Information
- League: Prospect League (Western Conference – South Division)
- Location: Jackson, Tennessee
- Ballpark: The Ballpark at Jackson
- Founded: 2023
- League championships: 0
- Division championships: 0
- Colors: Navy, purple, copper, gray, silver, white, blue suede
- Mascot: JR the Billy Goat
- Ownership: Dennis Bastien
- General manager: Dennis Bastien
- Manager: Matty Holem
- Website: rockabillysbaseball.com/landing/index

= Jackson Rockabillys =

The Jackson Rockabillys are a collegiate summer league baseball team of the Prospect League. They are located in Jackson, Tennessee, and play their home games at The Ballpark at Jackson. The Rockabillys and other collegiate summer leagues and teams exist to give top college players a professional-like experience without affecting NCAA eligibility.

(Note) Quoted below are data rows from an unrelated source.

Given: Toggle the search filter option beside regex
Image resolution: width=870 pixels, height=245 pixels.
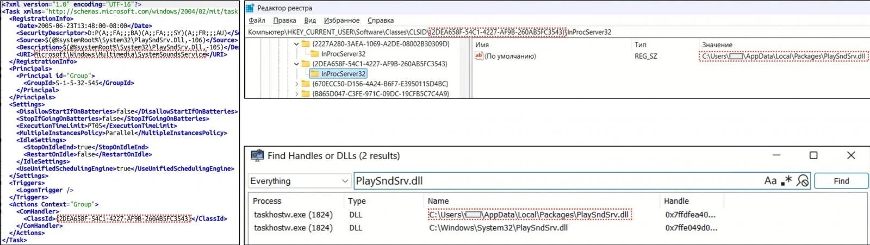Looking at the screenshot, I should (x=803, y=181).
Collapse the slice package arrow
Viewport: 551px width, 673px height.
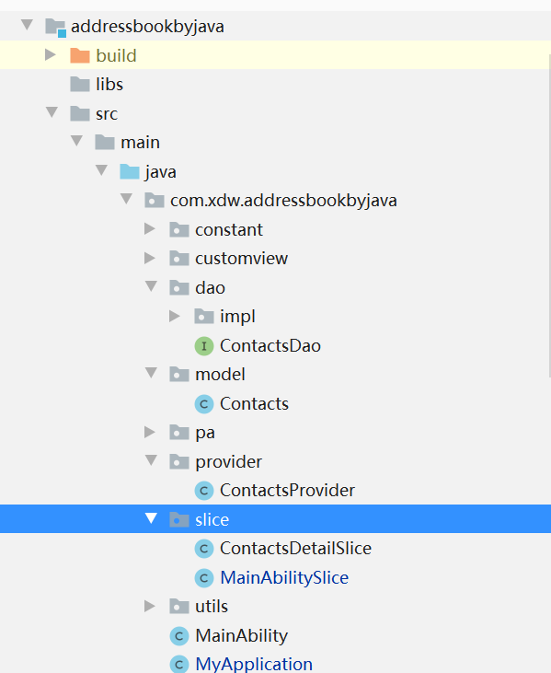pyautogui.click(x=151, y=518)
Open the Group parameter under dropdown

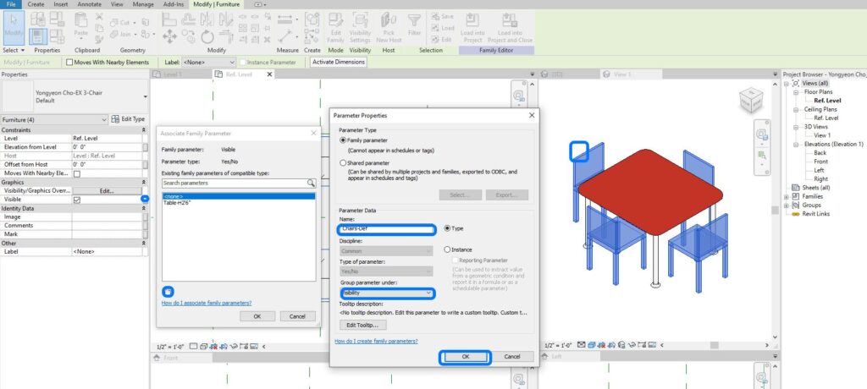(x=386, y=293)
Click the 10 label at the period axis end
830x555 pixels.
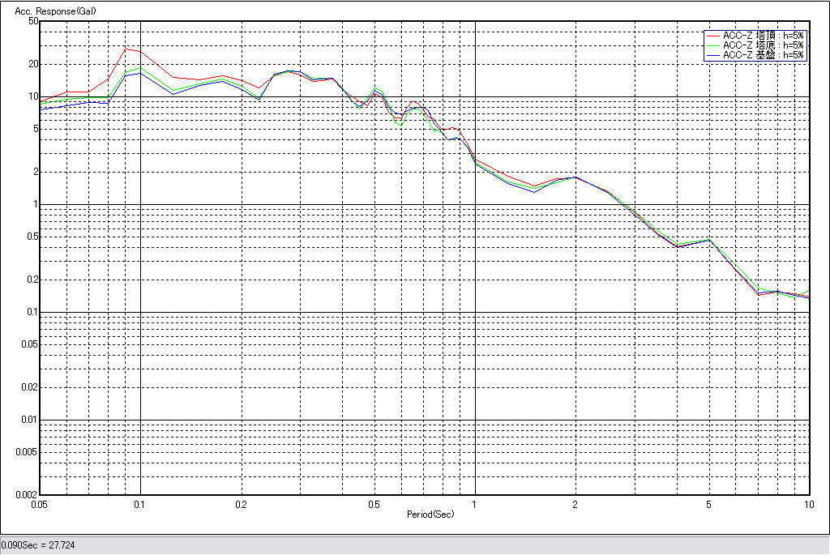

The Rockabillys play in the Prospect League's Western Conference – South Division along with the Alton River Dragons, Cape Catfish, O'Fallon Hoots, and Thrillville Thrillbillies.

==History==
Jackson's previous summer baseball team was the Jackson Generals, a professional minor league Double-A affiliate from its inception in 1998 to its folding in 2020. The Generals served as a minor league affiliate to the Chicago Cubs, Seattle Mariners, and Arizona Diamondbacks during their existence as a franchise. However, the Generals lost their minor league affiliation during Major League Baseball's reorganization of the minor leagues after the 2020 season. The Generals folded shortly thereafter, leaving the city of Jackson without a team.

On December 14, 2021, the Prospect League announced that a franchise had been awarded to the city of Jackson, with Big Inning, LLC and Dennis Bastien as the owners of the team.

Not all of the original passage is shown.